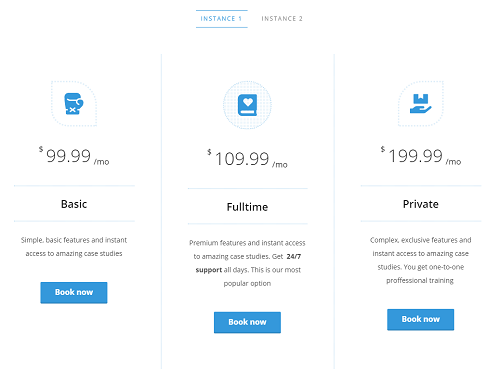The image size is (500, 381).
Task: Click the Basic plan description text
Action: [74, 247]
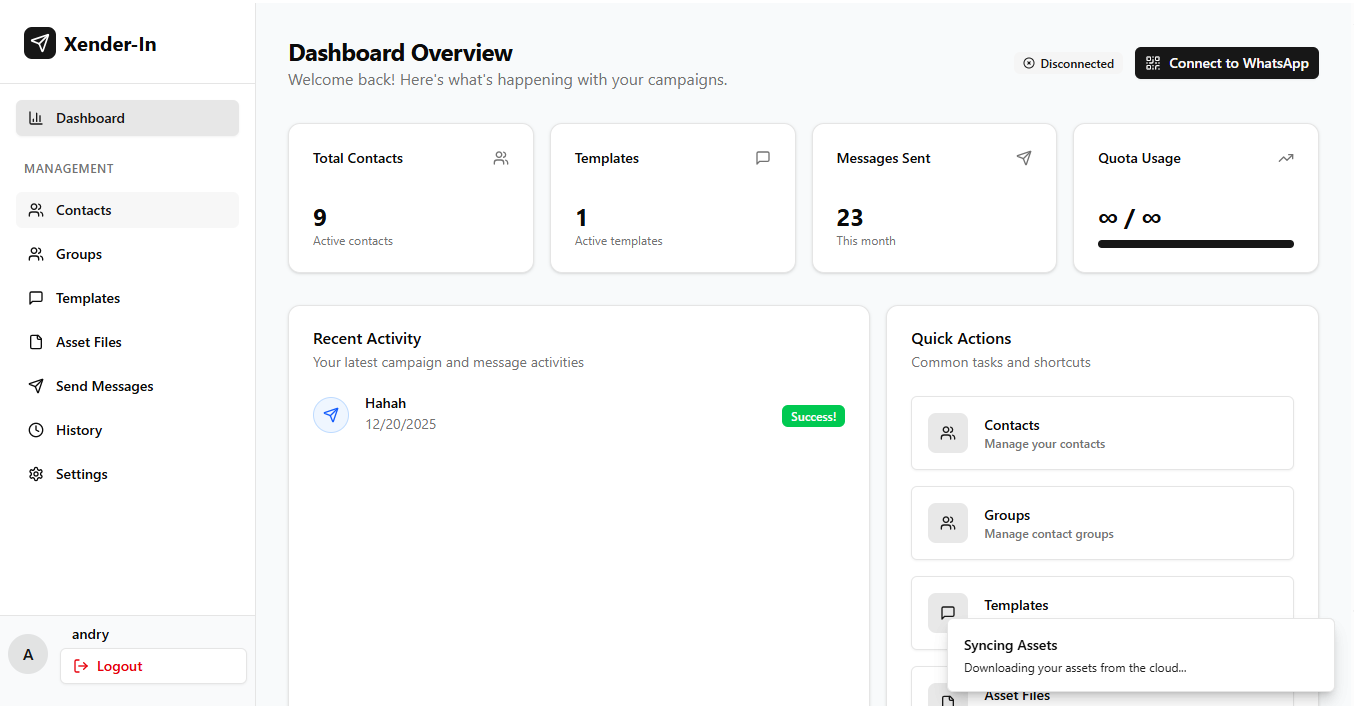Click the trending arrow icon in Quota Usage
This screenshot has height=706, width=1354.
[x=1286, y=158]
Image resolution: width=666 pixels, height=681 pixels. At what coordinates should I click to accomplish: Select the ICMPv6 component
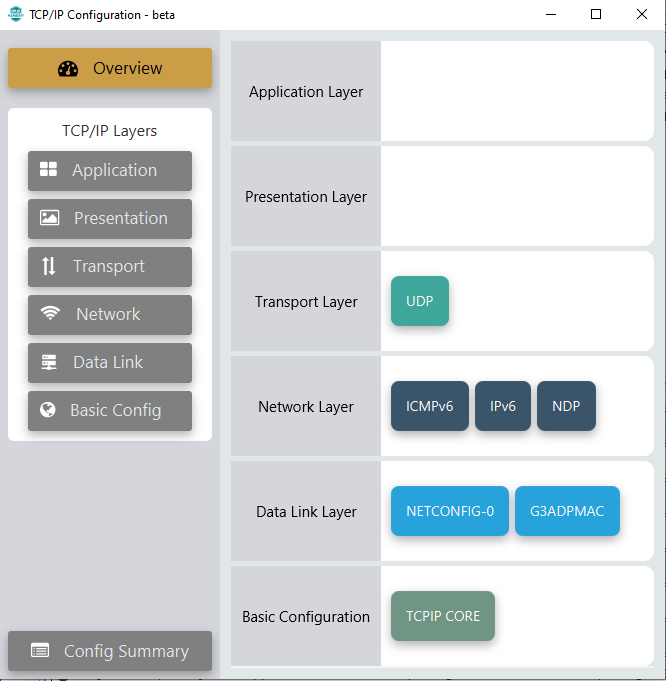pos(430,406)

Instructions to follow
Can you copy the data word for word, beginning with the line that contains "Image resolution: width=666" and running through the end of the data, with the pictures left out?

Task output
Image resolution: width=666 pixels, height=681 pixels. At what coordinates should I click to accomplish: Select the ICMPv6 component
pos(430,406)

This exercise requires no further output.